* _Exercise description_
Restate the following entries exactly, including every line.

* _Data under study_
╔══

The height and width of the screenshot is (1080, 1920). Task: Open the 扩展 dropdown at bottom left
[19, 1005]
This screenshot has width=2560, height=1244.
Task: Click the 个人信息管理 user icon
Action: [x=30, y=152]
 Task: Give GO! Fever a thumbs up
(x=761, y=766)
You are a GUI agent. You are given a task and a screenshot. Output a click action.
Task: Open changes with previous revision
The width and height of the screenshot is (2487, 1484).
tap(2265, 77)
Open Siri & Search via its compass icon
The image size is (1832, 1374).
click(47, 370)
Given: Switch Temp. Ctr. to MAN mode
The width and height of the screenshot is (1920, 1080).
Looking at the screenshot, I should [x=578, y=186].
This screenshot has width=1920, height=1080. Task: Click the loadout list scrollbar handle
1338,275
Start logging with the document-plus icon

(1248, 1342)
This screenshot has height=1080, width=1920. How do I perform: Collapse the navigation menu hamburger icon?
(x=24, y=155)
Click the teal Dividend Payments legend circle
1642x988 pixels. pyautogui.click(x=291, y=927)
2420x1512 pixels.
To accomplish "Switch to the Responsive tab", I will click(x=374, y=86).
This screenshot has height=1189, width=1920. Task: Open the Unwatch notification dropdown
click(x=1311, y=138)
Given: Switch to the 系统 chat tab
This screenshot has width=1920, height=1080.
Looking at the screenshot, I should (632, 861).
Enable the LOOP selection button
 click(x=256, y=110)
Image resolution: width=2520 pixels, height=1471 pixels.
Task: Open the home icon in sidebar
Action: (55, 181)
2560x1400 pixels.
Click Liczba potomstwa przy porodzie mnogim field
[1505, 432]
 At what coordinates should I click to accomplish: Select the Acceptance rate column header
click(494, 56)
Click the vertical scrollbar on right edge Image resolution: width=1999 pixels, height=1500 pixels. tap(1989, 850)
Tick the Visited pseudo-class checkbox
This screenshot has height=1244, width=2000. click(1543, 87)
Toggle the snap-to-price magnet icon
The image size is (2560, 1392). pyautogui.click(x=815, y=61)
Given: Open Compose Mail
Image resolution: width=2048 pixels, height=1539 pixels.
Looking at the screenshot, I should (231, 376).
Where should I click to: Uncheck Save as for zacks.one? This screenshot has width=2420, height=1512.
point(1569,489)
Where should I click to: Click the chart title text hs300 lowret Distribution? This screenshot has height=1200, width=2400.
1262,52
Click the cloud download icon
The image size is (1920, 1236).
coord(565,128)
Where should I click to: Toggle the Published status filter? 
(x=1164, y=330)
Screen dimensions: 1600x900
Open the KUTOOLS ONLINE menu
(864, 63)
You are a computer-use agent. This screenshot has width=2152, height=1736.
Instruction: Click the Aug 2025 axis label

╚══

* _Expected answer_
The height and width of the screenshot is (1080, 1920). Task: Open the 扩展 dropdown at bottom left
[19, 1005]
This screenshot has width=2560, height=1244.
Task: Click the 个人信息管理 user icon
Action: [x=30, y=152]
 Task: Give GO! Fever a thumbs up
(x=761, y=766)
You are a GUI agent. You are given a task and a screenshot. Output a click action.
Task: Open changes with previous revision
The width and height of the screenshot is (2487, 1484).
tap(2265, 77)
Open Siri & Search via its compass icon
The image size is (1832, 1374).
click(47, 370)
Given: Switch Temp. Ctr. to MAN mode
The width and height of the screenshot is (1920, 1080).
Looking at the screenshot, I should [x=578, y=186].
This screenshot has width=1920, height=1080. Task: Click the loadout list scrollbar handle
1338,275
Start logging with the document-plus icon

(1248, 1342)
This screenshot has height=1080, width=1920. How do I perform: Collapse the navigation menu hamburger icon?
(x=24, y=155)
Click the teal Dividend Payments legend circle
1642x988 pixels. pyautogui.click(x=291, y=927)
2420x1512 pixels.
To accomplish "Switch to the Responsive tab", I will click(x=374, y=86).
This screenshot has height=1189, width=1920. Task: Open the Unwatch notification dropdown
click(x=1311, y=138)
Given: Switch to the 系统 chat tab
This screenshot has width=1920, height=1080.
Looking at the screenshot, I should (632, 861).
Enable the LOOP selection button
 click(x=256, y=110)
Image resolution: width=2520 pixels, height=1471 pixels.
Task: Open the home icon in sidebar
Action: (55, 181)
2560x1400 pixels.
Click Liczba potomstwa przy porodzie mnogim field
[1505, 432]
 At what coordinates should I click to accomplish: Select the Acceptance rate column header
click(494, 56)
Click the vertical scrollbar on right edge Image resolution: width=1999 pixels, height=1500 pixels. tap(1989, 850)
Tick the Visited pseudo-class checkbox
This screenshot has height=1244, width=2000. click(1543, 87)
Toggle the snap-to-price magnet icon
The image size is (2560, 1392). pyautogui.click(x=815, y=61)
Given: Open Compose Mail
Image resolution: width=2048 pixels, height=1539 pixels.
Looking at the screenshot, I should (231, 376).
Where should I click to: Uncheck Save as for zacks.one? This screenshot has width=2420, height=1512.
point(1569,489)
Where should I click to: Click the chart title text hs300 lowret Distribution? This screenshot has height=1200, width=2400.
1262,52
Click the cloud download icon
The image size is (1920, 1236).
coord(565,128)
Where should I click to: Toggle the Published status filter? 
(x=1164, y=330)
Screen dimensions: 1600x900
Open the KUTOOLS ONLINE menu
(864, 63)
You are a computer-use agent. This screenshot has width=2152, height=1736.
Instruction: Click the Aug 2025 axis label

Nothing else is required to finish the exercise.